A large range of physical phenomena, taking place in materials, involves propagating interfaces between distinct material phases. A typical example is the process of formation of oxides, where the interface is a chemical reaction front between the oxidised and the pristine phases. Behaviour of such materials is described using partial differential equations (PDEs) that are defined on domains with time-dependent interfaces – the so-called free-boundary problems. Even though these problems have been studied since mid-twentieth century, their computational handling still presents a challenge, especially in a highly non-linear case.
The aim of this project is to advance further one of the methods to handle problems with propagating interfaces – the cut-finite-element method, specifically targeting PDEs describing phase transitions in materials. Within this approach, phase boundaries are handled as sharp (infinitely-thin) interfaces that move across a fixed finite-element mesh. The developments will focus on improving accuracy and efficiency of the computational approach when applied to PDEs describing a range of material systems revealing multi-physics behaviour, such as chemo-mechanical (e.g. formation of oxide layers on metals, formation of solid-electrolyte interphase on battery electrodes) or magneto-mechanical (e.g. twin-boundary kinetics in magnetic shape-memory alloys).

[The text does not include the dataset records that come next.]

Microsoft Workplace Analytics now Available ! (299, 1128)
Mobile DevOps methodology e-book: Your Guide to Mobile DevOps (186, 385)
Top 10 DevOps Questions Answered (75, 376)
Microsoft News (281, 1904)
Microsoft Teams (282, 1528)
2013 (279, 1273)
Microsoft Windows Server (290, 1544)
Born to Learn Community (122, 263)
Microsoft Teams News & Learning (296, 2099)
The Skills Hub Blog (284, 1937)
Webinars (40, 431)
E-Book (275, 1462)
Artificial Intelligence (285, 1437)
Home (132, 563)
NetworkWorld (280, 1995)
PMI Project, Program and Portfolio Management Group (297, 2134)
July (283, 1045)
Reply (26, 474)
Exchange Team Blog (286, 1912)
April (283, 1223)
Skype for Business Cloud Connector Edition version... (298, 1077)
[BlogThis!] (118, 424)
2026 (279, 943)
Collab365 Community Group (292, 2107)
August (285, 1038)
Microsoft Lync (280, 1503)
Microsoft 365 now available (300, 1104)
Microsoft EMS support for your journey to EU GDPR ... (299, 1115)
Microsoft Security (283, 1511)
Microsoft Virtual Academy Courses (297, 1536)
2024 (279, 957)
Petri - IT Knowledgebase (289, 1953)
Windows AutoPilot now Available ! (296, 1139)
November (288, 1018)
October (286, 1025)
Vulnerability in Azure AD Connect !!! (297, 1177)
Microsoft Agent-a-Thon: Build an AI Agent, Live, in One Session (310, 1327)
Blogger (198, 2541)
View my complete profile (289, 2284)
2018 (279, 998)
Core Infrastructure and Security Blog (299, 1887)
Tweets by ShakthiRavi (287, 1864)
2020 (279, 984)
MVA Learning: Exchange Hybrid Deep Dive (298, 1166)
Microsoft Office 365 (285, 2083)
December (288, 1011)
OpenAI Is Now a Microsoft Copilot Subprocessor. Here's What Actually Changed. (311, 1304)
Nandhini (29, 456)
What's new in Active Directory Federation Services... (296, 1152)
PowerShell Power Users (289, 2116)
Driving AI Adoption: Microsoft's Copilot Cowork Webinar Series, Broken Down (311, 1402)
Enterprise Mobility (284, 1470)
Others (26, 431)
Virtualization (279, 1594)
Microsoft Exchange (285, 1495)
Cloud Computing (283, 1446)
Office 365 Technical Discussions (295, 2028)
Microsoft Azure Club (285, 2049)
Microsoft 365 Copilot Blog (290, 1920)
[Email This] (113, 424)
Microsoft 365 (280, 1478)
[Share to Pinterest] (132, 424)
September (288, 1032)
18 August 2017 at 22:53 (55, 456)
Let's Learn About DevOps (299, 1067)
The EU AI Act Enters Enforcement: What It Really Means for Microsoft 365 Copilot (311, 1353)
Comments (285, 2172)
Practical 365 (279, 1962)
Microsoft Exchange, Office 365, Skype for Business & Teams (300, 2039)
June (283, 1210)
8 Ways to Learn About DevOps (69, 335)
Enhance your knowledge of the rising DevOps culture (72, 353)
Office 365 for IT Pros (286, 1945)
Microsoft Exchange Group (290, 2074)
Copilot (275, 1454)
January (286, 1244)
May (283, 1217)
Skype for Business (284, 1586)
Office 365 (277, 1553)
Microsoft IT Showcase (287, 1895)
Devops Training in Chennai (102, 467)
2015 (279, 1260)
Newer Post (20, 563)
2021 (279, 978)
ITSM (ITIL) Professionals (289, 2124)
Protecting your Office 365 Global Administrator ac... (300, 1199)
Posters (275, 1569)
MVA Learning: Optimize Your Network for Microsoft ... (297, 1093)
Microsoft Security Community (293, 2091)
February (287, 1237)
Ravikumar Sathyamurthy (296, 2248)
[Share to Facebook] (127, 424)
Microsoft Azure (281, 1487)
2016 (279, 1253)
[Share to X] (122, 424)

The successful candidate will become a member of the Computational Science and Engineering Group (CSEG) and will join a team with extensive expertise in computational materials modelling and phase transformation processes. This studentship is fully funded by the M34Impact programme, a £9 million Expanding Excellence in England (E3) grant. The successful candidate will be a part of a dynamically-growing research group and will benefit from training and other initiatives funded by this grant. The project will be supervised by Dr Mikhail Poluektov and co-supervised by Prof Andrew Kao and Dr Ivars Krastins.
Funding:
The successful candidate will receive a contribution to tuition fees, equivalent to the University Home Rate, currently £5,006 (FT), for the duration of their scholarship. International applicants may need to pay the remainder tuition fee for the duration of their scholarship.
This fee is subject to an annual increase.
The bursary is for 3 years with a potential extension of up to a maximum of 12 months. Funding extensions may be granted if the student demonstrates, to the satisfaction of the M34Impact Principal Investigators and PhD supervisors, that the thesis can be completed during the granted extension period.
For exceptional international applicants the tuition fees may be covered by the M34Impact.